Paul Lachine

Una gran oportunidad para los pequeños agricultores

NUEVA YORK – La iniciativa del G-8 de destinar 20.000 millones de dólares a las pequeñas explotaciones agrícolas, lanzada en la reciente reunión de ese grupo en L’Aquila (Italia) es un potencial hito histórico en la lucha contra el hambre y la pobreza extrema. Con una gestión seria de los nuevos fondos, la producción de alimentos en África se disparará. De hecho, la nueva iniciativa, combinada con otras en materia de salud, educación e infraestructuras, podría ser el mayor paso hasta ahora para lograr los fines de desarrollo del Milenio, el esfuerzo internacionalmente acordado para reducir a la mitad la pobreza extrema, la enfermedad y el hambre en 2015, a más tardar.

Durante el período 2002-2006, yo dirigí el Proyecto del Milenio de las Naciones Unidas, encaminado a lograr los objetivos de desarrrollo del milenio, para el entonces Secretario General de las NN.UU., Kofi Annan.

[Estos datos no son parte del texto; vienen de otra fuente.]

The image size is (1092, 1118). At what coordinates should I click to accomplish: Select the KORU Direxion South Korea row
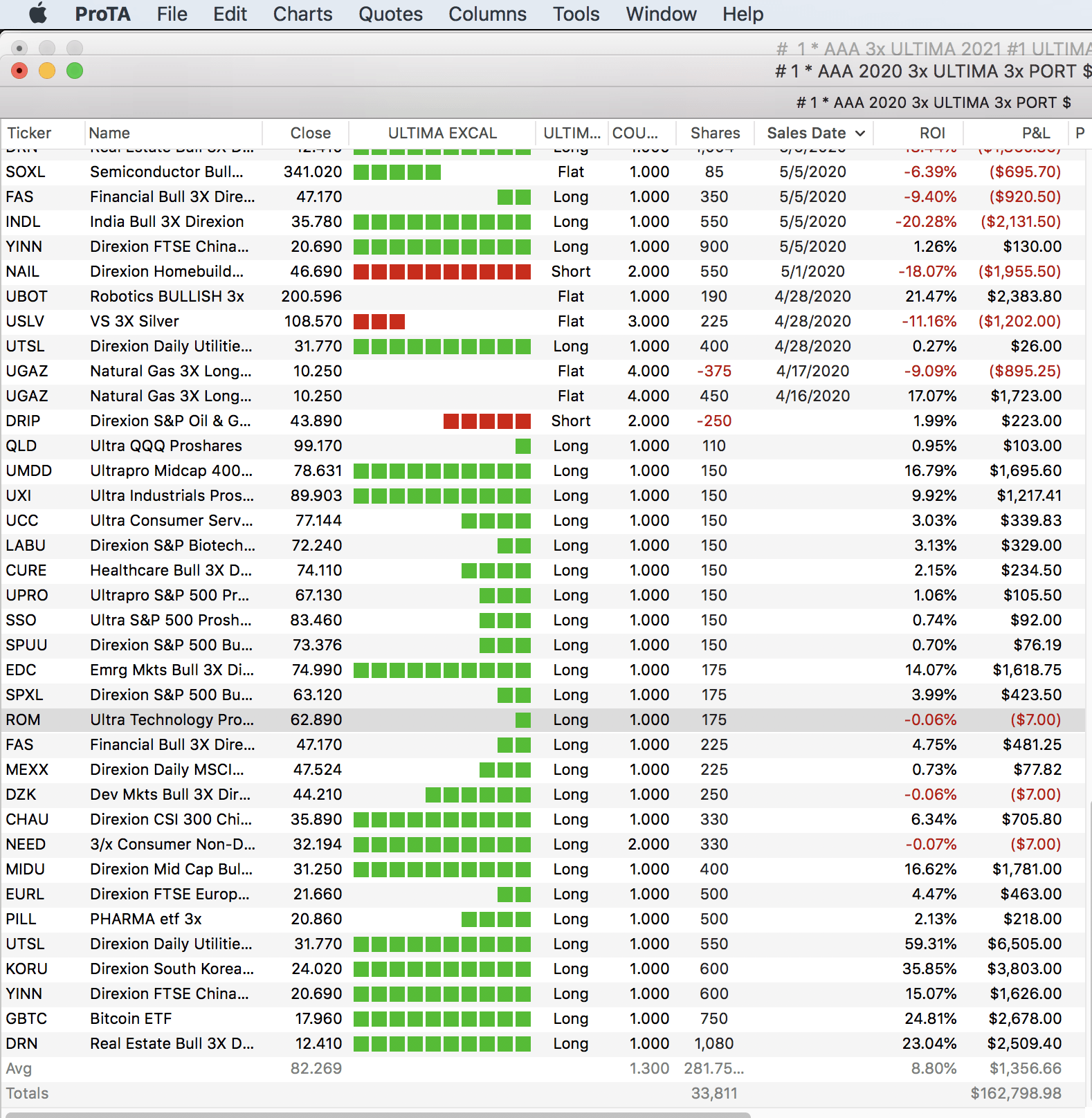pos(172,969)
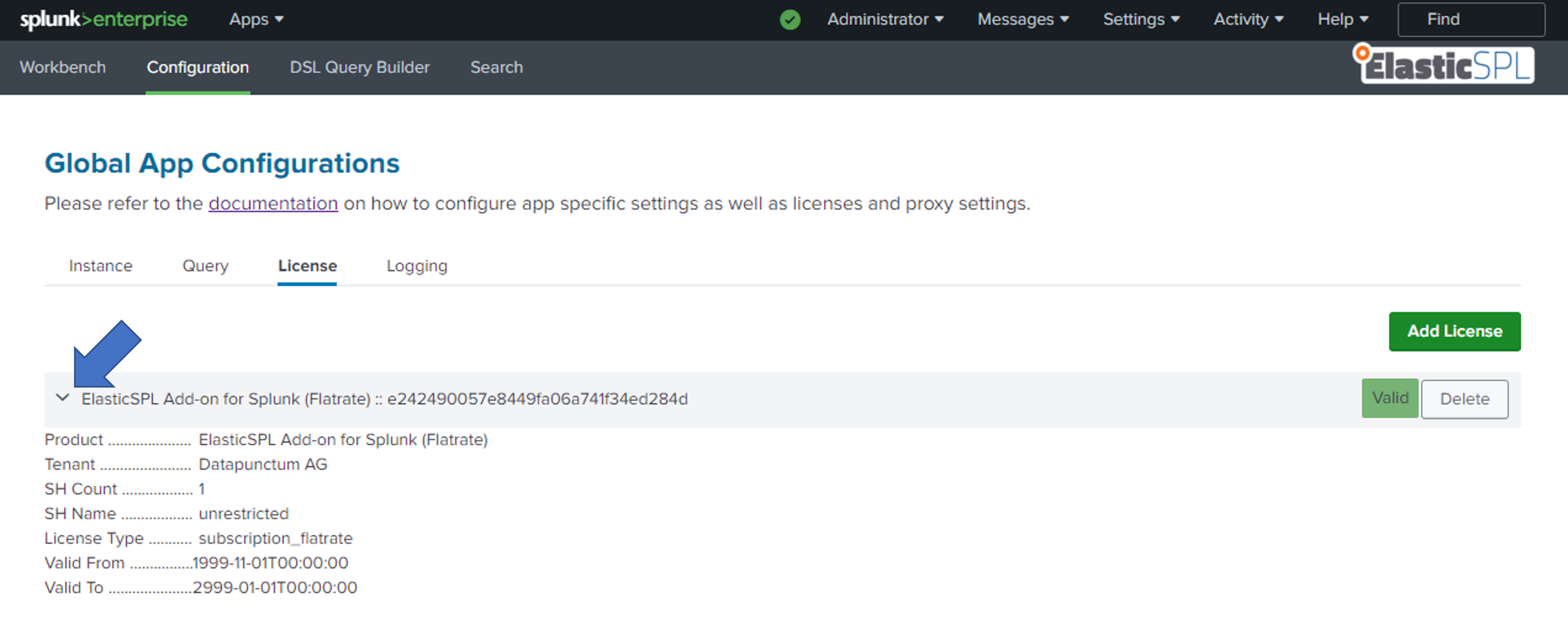
Task: Switch to the Instance tab
Action: click(x=100, y=266)
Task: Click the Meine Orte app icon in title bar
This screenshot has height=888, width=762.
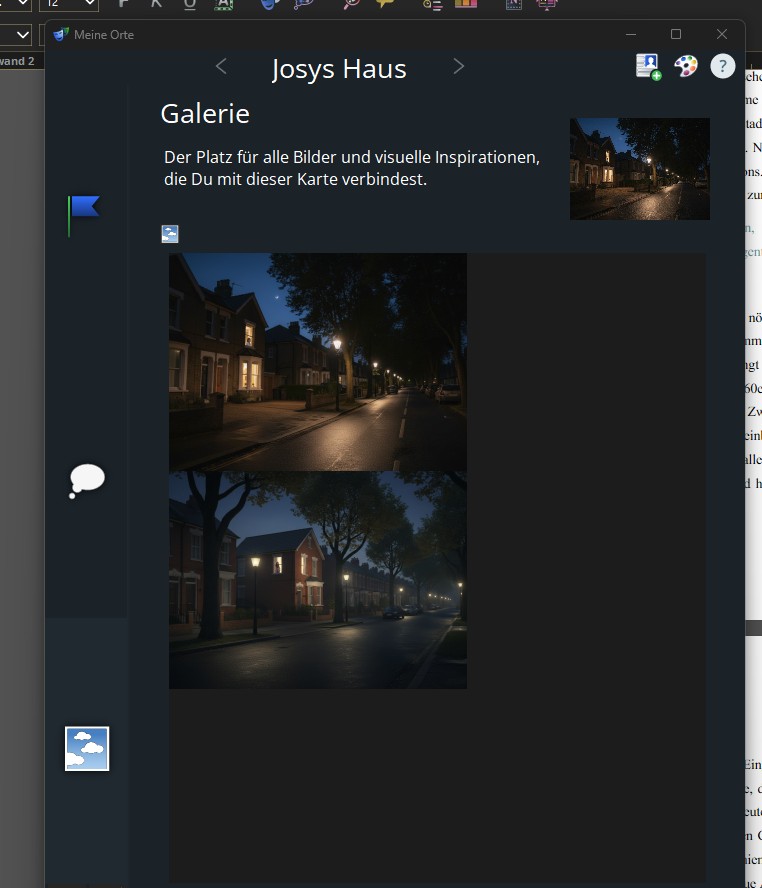Action: tap(61, 35)
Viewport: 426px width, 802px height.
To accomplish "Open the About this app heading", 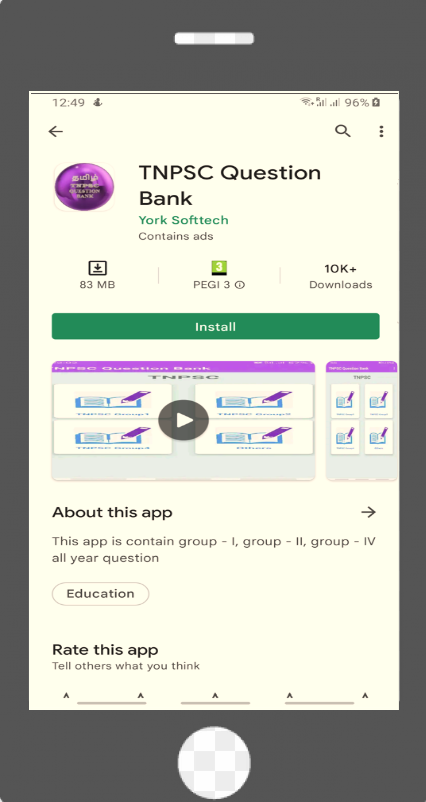I will pos(112,512).
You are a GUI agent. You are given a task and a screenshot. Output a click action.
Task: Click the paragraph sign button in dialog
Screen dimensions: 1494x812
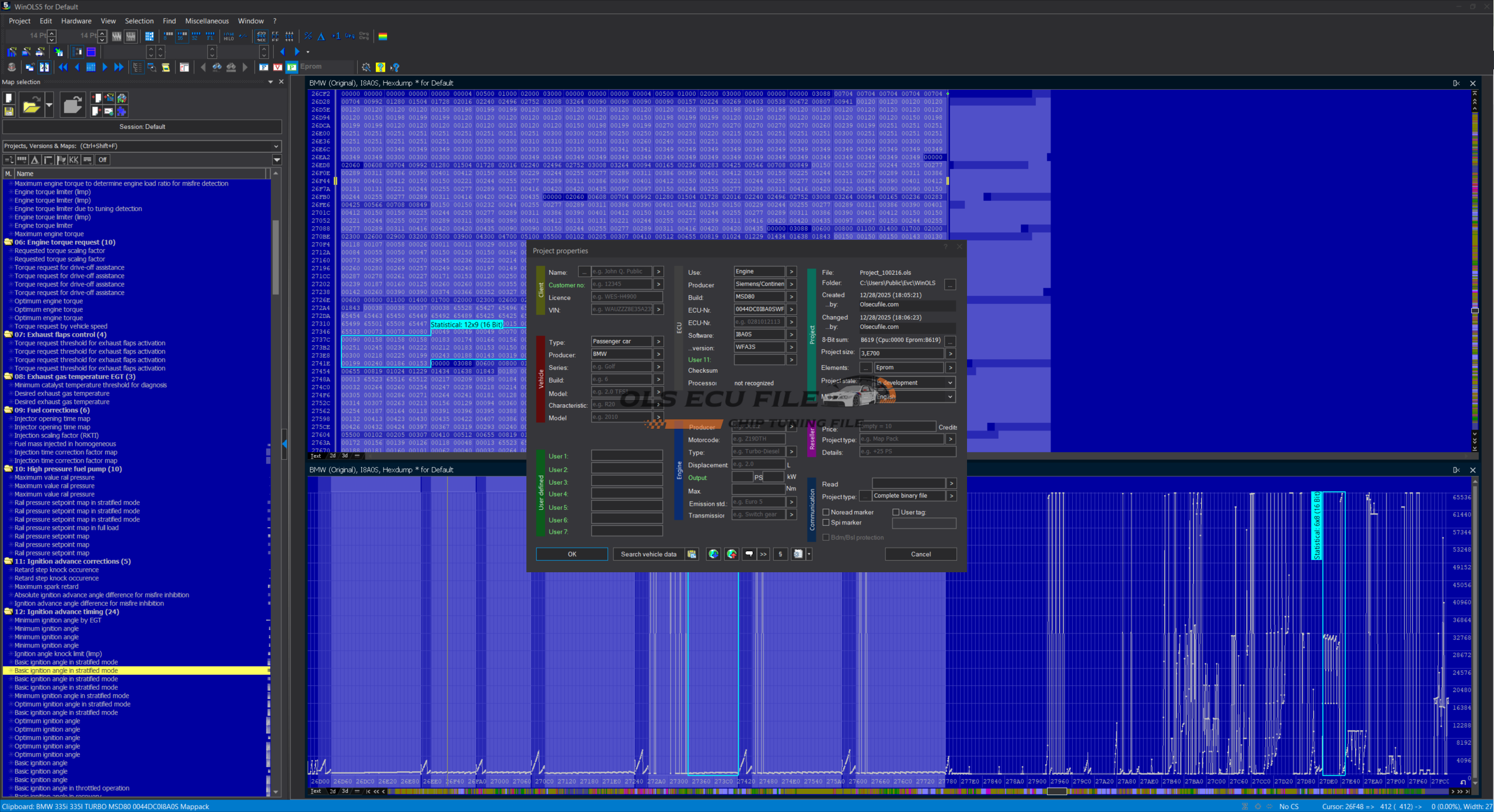click(x=780, y=554)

Una de las piedras angulares del proyecto eran los “agricultores con pequeñas explotaciones”, es decir, familias de agricultores de África, América Latina y Asia: explotaciones agrícolas de una hectárea, aproximadamente, o menos. Se trata de algunos de los hogares más pobres del mundo y también –cosa que resulta irónica– algunos de los más hambrientos, pese a ser productores de alimentos.

Pasan hambre porque carecen de la capacidad para comprar semillas de gran rendimiento, fertilizantes, equipo de riego y otros instrumentos necesarios para aumentar la productividad. A consecuencia de ello, su producción es escasa e insuficiente para su subsistencia. Su pobreza causa poca productividad agrícola y ésta intensifica su pobreza. Es un círculo vicioso, técnicamente denominado “trampa de la pobreza”.